At a first glance, Trusted Clusters in combination with RBAC may seem complicated. However, it is based on certificate-based SSH authentication which is fairly easy to reason about:

One can think of an SSH certificate as a "permit" issued and time-stamped by a certificate authority. A certificate contains four important pieces of data:

  • List of allowed UNIX logins a user can use. They are called "principals" in the certificate.
  • Signature of the certificate authority who issued it (the auth server)
  • Metadata (certificate extensions): additional data protected by the signature above. Teleport uses the metadata to store the list of user roles and SSH options like "permit-agent-forwarding".
  • The expiration date.

Try executing tsh status right after tsh login to see all these fields in the client certificate.

When a user from "main" tries to connect to a node inside "east" cluster, her certificate is presented to the auth server of "east" and it performs the following checks:

  • Checks that the certificate signature matches one of the trusted clusters.
  • Tries to find a local role which maps to the list of principals found in the certificate.
  • Checks if the local role allows the requested identity (UNIX login) to have access.
  • Checks that the certificate is not expired.

Troubleshooting

There are three common types of problems Teleport administrators can run into when configuring trust between two clusters:

  • HTTPS configuration: when the main cluster uses a self-sgined or invalid HTTPS certificate.

  • Connectivity problems: when a trusting cluster "east" does not show up in tsh clusters output on "main".
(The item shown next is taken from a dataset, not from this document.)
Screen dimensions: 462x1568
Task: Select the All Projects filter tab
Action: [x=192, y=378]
  • Access problems: when users from "main" get "access denied" error messages trying to connect to nodes on "east".

HTTPS configuration

If the web_proxy_addr endpoint of the main cluster uses a self-signed or invalid HTTPS certificate, you will get an error: "the trusted cluster uses misconfigured HTTP/TLS certificate". For ease of testing the teleport daemon of "east" can be started with --insecure CLI flag to accept self-signed certificates. Make sure to configure HTTPS properly and remove the insecure flag for production use.

Connectivity Problems

To troubleshoot connectivity problems, enable verbose output for the auth servers on both clusters. Usually this can be done by adding --debug flag to teleport start --debug. You can also do this by updating the configuration file for both auth servers:

# snippet from /etc/teleport.yaml
teleport:
  log:
    output: stderr
    severity: DEBUG

On systemd-based distributions you can watch the log output via:

$ sudo journalctl -fu teleport

Most of the time you will find out that either a join token is mismatched/expired, or the network addresses for tunnel_addr or web_proxy_addr cannot be reached due to pre-existing firewall rules or how your network security groups are configured on AWS.

Access Problems

Troubleshooting access denied messages can be challenging. A Teleport administrator should check to see the following:

  • Which roles a user is assigned on "main" when they retreive their SSH certificate via tsh login. You can inspect the retreived certificate with tsh status command on the client side.
  • Which roles a user is assigned on "east" when the role mapping takes place. The role mapping result is reflected in the Teleport audit log. By default, it is stored in /var/lib/teleport/log on a auth server of a cluster. Check the audit log messages on both clusters to get answers for the questions above.